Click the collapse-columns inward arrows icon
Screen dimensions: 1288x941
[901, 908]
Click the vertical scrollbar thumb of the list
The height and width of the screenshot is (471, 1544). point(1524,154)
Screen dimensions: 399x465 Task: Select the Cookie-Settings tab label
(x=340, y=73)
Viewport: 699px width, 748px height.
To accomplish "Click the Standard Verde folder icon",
--
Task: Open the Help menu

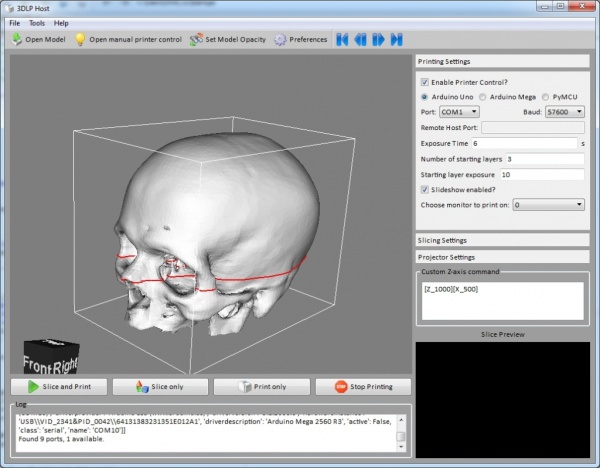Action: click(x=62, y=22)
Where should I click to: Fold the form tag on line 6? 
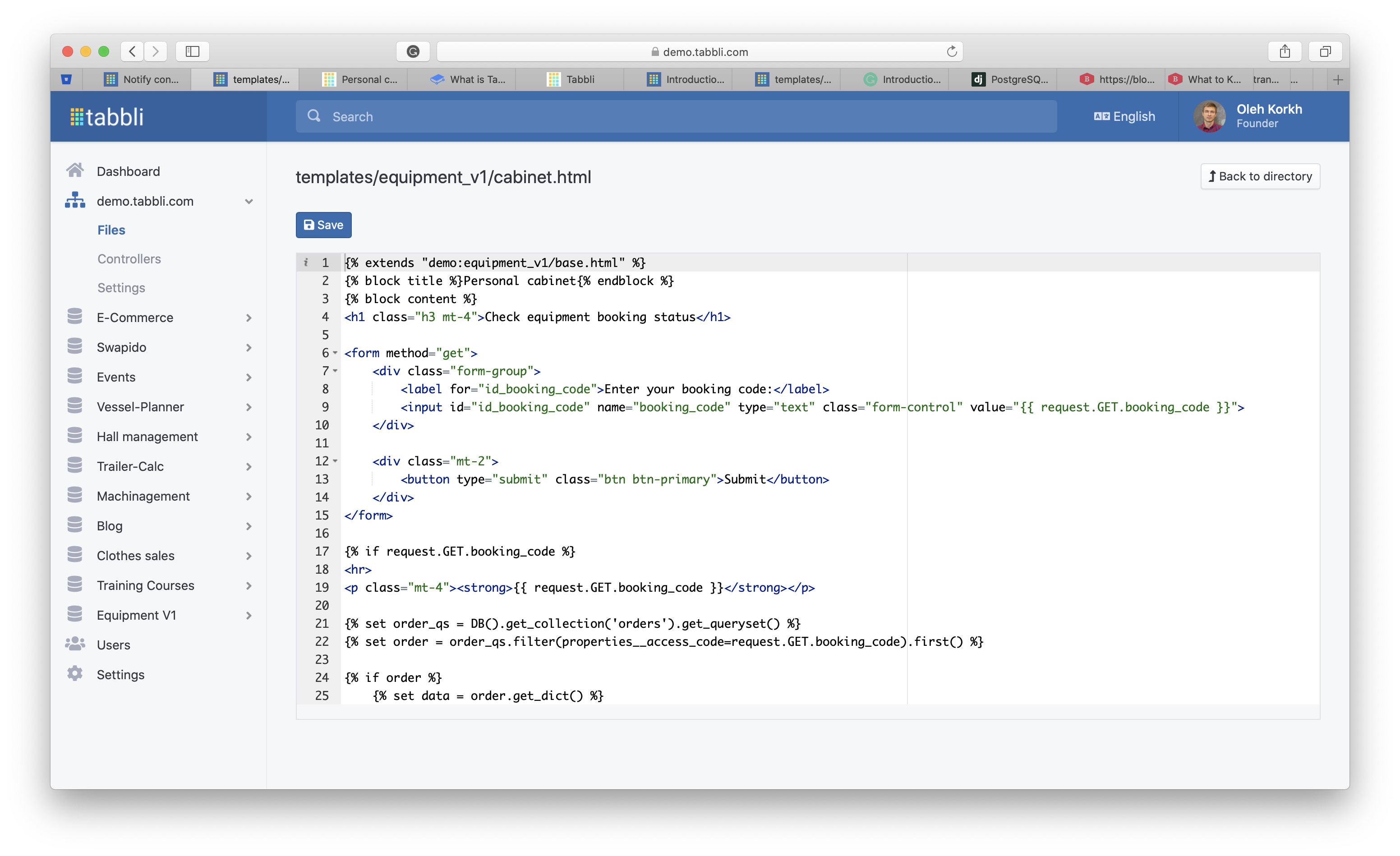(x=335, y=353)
--
** Task prompt **
Reproduce the lines from the one that has "Click the vertical" through the one that has "the Standard Verde", replacing "scrollbar" with "scroll bar" and changing nothing else.

** Response **
Click the vertical scroll bar thumb of the list
The height and width of the screenshot is (471, 1544). point(1524,154)
Screen dimensions: 399x465 Task: Select the Cookie-Settings tab label
(x=340, y=73)
Viewport: 699px width, 748px height.
To accomplish "Click the Standard Verde folder icon",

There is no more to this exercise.